The online distillation column at the University of Tennessee – Chattanooga is a 12-tray column. The operators can change the feed pump setting, reflux percentage, and reboiler power. Four real time images of the column are present on the user interface. Additionally, real time temperature profiles are given for each of the trays, feed, distillate, and reflux.
Experimental Design
There are five independent variables with the Brown Industries distillation column:
· Feed flow rate
· Feed temperature
· Feed concentration
· Reboiler power
· Reflux ratio
Dependent variables consist of temperatures and compositions of the distillate and bottoms streams, as well as the properties calculated from these values, including the mass transfer coefficient.
Table 1 highlights the runs that we completed in order to determine the effects of feed flow rate and feed temperature on product concentration and hence the mass transfer coefficient.
Table 1 – Experimental Runs
Run / Feed Flow Rate (mL/min) / Feed Temperature (°C)1 / 131 / 25.0
2 / 326 / 23.6
3 / 530 / 24.2
4 / 146 / 35.0
5 / 330 / 35.0
6 / 533 / 35.0
7 / 150 / 45.0
8 / 350 / 45.0
9 / 550 / 48.7
Colored blocks indicate sets of runs, where the colored variables were varied while the others were held constant.
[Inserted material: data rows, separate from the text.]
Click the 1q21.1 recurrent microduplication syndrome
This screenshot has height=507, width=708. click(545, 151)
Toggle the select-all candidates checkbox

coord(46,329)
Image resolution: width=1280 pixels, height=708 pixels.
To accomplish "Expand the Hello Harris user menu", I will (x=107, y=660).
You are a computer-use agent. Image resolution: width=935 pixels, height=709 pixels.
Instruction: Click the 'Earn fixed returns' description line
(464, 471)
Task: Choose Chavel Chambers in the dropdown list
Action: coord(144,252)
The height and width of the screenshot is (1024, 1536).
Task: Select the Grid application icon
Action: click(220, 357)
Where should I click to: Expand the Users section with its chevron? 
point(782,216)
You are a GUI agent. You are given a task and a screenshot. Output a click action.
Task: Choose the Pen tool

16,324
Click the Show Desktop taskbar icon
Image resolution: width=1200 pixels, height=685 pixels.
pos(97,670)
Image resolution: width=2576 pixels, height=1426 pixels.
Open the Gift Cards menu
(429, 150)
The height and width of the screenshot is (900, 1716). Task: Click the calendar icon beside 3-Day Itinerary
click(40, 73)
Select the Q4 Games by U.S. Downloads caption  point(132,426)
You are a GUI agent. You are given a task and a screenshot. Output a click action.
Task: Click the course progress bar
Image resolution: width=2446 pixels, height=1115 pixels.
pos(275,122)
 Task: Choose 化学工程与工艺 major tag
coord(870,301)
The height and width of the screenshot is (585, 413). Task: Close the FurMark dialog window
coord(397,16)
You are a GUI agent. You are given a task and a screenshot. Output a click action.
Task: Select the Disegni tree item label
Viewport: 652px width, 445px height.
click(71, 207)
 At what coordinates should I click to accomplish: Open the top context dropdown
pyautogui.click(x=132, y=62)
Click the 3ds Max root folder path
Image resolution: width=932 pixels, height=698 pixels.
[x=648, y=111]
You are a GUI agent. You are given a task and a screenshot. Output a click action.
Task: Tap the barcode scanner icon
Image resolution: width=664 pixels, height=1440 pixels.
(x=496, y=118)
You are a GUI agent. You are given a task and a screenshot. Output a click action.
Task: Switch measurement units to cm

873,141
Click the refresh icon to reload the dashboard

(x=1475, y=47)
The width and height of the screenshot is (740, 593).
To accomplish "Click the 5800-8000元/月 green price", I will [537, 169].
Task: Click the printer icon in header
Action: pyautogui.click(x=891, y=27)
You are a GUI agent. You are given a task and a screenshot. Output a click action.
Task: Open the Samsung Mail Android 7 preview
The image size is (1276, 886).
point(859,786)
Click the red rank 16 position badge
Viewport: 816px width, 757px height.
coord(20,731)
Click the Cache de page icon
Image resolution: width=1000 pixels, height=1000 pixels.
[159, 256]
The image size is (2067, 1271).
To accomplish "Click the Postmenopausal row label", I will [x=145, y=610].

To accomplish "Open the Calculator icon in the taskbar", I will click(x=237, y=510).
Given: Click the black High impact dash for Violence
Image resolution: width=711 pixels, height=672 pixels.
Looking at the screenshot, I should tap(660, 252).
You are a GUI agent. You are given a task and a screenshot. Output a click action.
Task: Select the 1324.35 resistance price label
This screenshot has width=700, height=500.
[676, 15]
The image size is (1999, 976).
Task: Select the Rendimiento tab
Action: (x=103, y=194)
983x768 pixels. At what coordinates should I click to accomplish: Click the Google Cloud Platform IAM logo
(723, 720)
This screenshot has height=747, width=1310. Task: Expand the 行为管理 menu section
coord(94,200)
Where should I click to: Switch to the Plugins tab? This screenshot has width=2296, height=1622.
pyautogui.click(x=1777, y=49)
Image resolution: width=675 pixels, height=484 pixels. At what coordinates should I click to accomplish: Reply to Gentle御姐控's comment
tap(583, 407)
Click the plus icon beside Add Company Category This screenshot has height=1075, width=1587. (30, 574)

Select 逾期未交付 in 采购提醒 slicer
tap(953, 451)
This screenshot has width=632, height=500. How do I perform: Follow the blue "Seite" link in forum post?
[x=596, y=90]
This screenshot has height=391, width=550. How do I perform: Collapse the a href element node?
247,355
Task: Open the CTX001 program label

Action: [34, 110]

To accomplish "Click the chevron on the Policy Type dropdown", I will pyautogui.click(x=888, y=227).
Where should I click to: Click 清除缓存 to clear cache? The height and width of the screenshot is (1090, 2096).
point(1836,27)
The maximum feed rate and temperature were chosen based on maximum values reported by Rotation 1. During these runs, the feed concentration, feed location, reboiler power, and reflux ratio were set at 5.5 ± 0.9 vol%, middle, 50% and 4.7, respectively.
To continue the flooding study initiated by Rotation 1, we varied feed flow rate and reflux ratio according to the runs outlined in Table 2. For each run, the reboiler power was adjusted until flooding was observed, according to the methodology of Rotation 1.
Table 2 –Runs to Determine Flooding Conditions
Run / Feed Flow Rate (mL/min) / Reflux Ratio10 / 67 / 36.7
11 / 152 / 59.4
12 / 350 / 38.8
13 / 597 / 48.6
Since Rotation 1 conducted runs at a reflux ratio of 6.7, we decided to operate at higher reflux ratios. We predicted that this variable would most affect the gas flow rate inside the column, and hence cause flooding. The feed temperature, concentration, and location were set to 56.5 ± 12.1°C, 5.5 ± 0.9 vol%, and middle, respectively. Though there appears to be large variations in the feed temperature and reflux ratio between runs (due to difficulty maintaining steady state), we found that these fluctuations were insignificant and had no effect on determining a correlation for flooding or confirming the data found by Rotation 1. Further details can be found in the results and discussion sections.
The online distillation column at the University of Tennessee can test three independent variables: feed pump setting, percent reflux, and reboiler power. Table 3 outlines the runs we completed while evaluating this column. We chose to examine the effect of feed pump setting on the methanol distillate composition. Distillate composition was determined by using the temperature of the top tray of the column and assuming that the vapor is at the saturation point on each tray. Due to equipment difficulties, we were unable to complete additional runs we had planned to examine the effects of reflux and reboiler power on distillate composition.